▶ _Exercise instructions_: Could you reproduce the stretch of the data below from the line containing "This screenshot has height=404, width=1568." through the end of the data, with every line copied unchanged?

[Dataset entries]
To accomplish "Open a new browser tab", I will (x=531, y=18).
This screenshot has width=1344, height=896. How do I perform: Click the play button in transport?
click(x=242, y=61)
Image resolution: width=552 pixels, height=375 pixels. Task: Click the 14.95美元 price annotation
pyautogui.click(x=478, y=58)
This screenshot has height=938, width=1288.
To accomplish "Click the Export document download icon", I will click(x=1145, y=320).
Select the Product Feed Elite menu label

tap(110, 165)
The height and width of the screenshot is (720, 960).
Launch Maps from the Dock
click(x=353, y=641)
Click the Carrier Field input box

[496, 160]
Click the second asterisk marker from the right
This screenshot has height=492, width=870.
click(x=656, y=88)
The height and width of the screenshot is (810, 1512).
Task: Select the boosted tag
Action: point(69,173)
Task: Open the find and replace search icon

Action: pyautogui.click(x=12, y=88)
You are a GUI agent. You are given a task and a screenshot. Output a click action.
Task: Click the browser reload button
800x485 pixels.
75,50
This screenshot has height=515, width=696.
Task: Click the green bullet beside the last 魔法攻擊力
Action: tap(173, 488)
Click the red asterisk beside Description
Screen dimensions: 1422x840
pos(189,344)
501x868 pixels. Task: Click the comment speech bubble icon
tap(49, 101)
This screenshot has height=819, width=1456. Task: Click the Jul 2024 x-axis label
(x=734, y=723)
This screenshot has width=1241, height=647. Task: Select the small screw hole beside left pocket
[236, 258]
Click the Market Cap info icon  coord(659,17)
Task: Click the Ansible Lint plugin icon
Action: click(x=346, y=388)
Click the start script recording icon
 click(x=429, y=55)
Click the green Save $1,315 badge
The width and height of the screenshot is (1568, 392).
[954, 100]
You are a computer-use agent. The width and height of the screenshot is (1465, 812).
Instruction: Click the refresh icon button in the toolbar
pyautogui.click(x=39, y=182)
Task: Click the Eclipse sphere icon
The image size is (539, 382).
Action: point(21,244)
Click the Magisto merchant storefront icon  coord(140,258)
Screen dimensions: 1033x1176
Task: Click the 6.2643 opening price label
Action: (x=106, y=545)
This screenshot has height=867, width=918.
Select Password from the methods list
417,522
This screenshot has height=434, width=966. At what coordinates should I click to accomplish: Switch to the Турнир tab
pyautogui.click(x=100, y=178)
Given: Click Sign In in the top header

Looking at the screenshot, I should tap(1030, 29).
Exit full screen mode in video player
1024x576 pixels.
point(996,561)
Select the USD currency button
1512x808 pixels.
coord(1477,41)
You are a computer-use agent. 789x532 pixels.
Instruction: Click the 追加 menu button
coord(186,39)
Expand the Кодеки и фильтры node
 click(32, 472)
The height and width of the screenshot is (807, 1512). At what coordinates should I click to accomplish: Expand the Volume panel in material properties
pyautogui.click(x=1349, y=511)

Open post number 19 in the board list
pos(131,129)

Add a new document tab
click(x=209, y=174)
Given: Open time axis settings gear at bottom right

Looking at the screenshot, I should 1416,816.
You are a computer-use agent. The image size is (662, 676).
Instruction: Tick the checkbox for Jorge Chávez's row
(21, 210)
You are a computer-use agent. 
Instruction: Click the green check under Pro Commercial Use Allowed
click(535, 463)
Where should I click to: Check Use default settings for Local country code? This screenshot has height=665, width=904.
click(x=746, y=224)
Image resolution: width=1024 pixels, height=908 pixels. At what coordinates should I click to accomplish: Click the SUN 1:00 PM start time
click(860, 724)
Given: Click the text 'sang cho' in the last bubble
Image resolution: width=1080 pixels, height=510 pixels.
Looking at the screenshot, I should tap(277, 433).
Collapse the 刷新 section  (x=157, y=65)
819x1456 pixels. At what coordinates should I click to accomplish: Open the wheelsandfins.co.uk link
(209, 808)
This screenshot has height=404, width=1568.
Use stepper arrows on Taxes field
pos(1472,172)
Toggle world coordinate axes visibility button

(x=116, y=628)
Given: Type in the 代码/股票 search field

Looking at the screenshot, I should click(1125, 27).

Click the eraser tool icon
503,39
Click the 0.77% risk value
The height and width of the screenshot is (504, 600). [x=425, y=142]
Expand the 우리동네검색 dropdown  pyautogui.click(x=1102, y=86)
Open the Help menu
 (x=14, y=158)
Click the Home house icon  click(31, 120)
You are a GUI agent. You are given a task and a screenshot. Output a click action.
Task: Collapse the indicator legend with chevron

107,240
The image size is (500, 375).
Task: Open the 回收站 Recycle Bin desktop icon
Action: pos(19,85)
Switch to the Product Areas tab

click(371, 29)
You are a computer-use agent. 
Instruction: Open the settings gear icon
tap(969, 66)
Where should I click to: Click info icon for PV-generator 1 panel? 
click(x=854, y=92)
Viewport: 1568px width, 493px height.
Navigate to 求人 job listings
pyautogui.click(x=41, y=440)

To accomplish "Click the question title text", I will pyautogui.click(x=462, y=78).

▶ _Output_:
This screenshot has height=404, width=1568.
Use stepper arrows on Taxes field
pos(1472,172)
Toggle world coordinate axes visibility button

(x=116, y=628)
Given: Type in the 代码/股票 search field

Looking at the screenshot, I should click(1125, 27).

Click the eraser tool icon
503,39
Click the 0.77% risk value
The height and width of the screenshot is (504, 600). [x=425, y=142]
Expand the 우리동네검색 dropdown  pyautogui.click(x=1102, y=86)
Open the Help menu
 (x=14, y=158)
Click the Home house icon  click(31, 120)
You are a GUI agent. You are given a task and a screenshot. Output a click action.
Task: Collapse the indicator legend with chevron

107,240
The image size is (500, 375).
Task: Open the 回收站 Recycle Bin desktop icon
Action: pos(19,85)
Switch to the Product Areas tab

click(371, 29)
You are a computer-use agent. 
Instruction: Open the settings gear icon
tap(969, 66)
Where should I click to: Click info icon for PV-generator 1 panel? 
click(x=854, y=92)
Viewport: 1568px width, 493px height.
Navigate to 求人 job listings
pyautogui.click(x=41, y=440)

To accomplish "Click the question title text", I will pyautogui.click(x=462, y=78).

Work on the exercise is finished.